Hibbertia chartacea
- Conservation status: Priority Two — Poorly Known Taxa (DEC)

Scientific classification
- Kingdom: Plantae
- Clade: Tracheophytes
- Clade: Angiosperms
- Clade: Eudicots
- Order: Dilleniales
- Family: Dilleniaceae
- Genus: Hibbertia
- Species: H. chartacea
- Binomial name: Hibbertia chartacea J.R.Wheeler

= Hibbertia chartacea =

- Genus: Hibbertia
- Species: chartacea
- Authority: J.R.Wheeler
- Conservation status: P2

Species of flowering plant

Hibbertia chartacea is a species of flowering plant in the family Dilleniaceae and is endemic to a restricted area of Western Australia. It is a shrub with glaucous, narrow oblong to narrow egg-shaped leaves and yellow flowers arranged on the ends of short side shoots with eleven stamens arranged in groups around the three carpels.

==Description==
Hibbertia chartacea is a shrub that typically grows to a height of up to 50 cm with hairy new growth. The leaves are arranged in clusters, sessile, narrow oblong to narrow egg-shaped with the narrower end towards the base, 5–8 mm long and 0.5–0.8 mm wide. The flowers are arranged on the ends of short side shoots and are 7–15 mm wide with up to three broadly egg-shaped to more or less round bracts 2–3 mm in diameter. The five sepals are often brown, broadly elliptic, the outer sepals 3.5–4.0 mm long and 2.5–3.5 mm wide, the inner sepals slightly longer and wider. The five petals are yellow, 4.5–8 mm long and egg-shaped with the narrower end towards the base. The eleven stamens are arranged in three groups of three and two single stamens. The three carpels are more or less spherical and there is one ovule in each carpel. Flowering has been recorded in September.

==Taxonomy==
Hibbertia chartacea was first formally described in 2004 by Judith R. Wheeler in the journal Nuytsia from specimens collected 23 km east of Bruce Rock in 2001. The specific epithet (chartacea) means "papery", referring to the texture of the sepals and bracts.

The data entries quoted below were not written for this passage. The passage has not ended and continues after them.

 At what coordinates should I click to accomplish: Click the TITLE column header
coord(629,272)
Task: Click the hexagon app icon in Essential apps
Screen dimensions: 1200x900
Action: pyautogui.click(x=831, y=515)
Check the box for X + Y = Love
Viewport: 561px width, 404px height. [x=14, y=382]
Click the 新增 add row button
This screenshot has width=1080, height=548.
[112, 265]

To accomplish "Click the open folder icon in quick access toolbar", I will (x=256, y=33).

==Distribution and habitat==
This species has been recorded in shrubland and mallee shrubland from near Carrabin to near Bruce Rock in the Avon Wheatbelt biogeographic region.

==Conservation status==
Hibbertia chartacea is classified as "Priority Two" by the Western Australian Government Department of Parks and Wildlife meaning that it is poorly known and from only one or a few locations.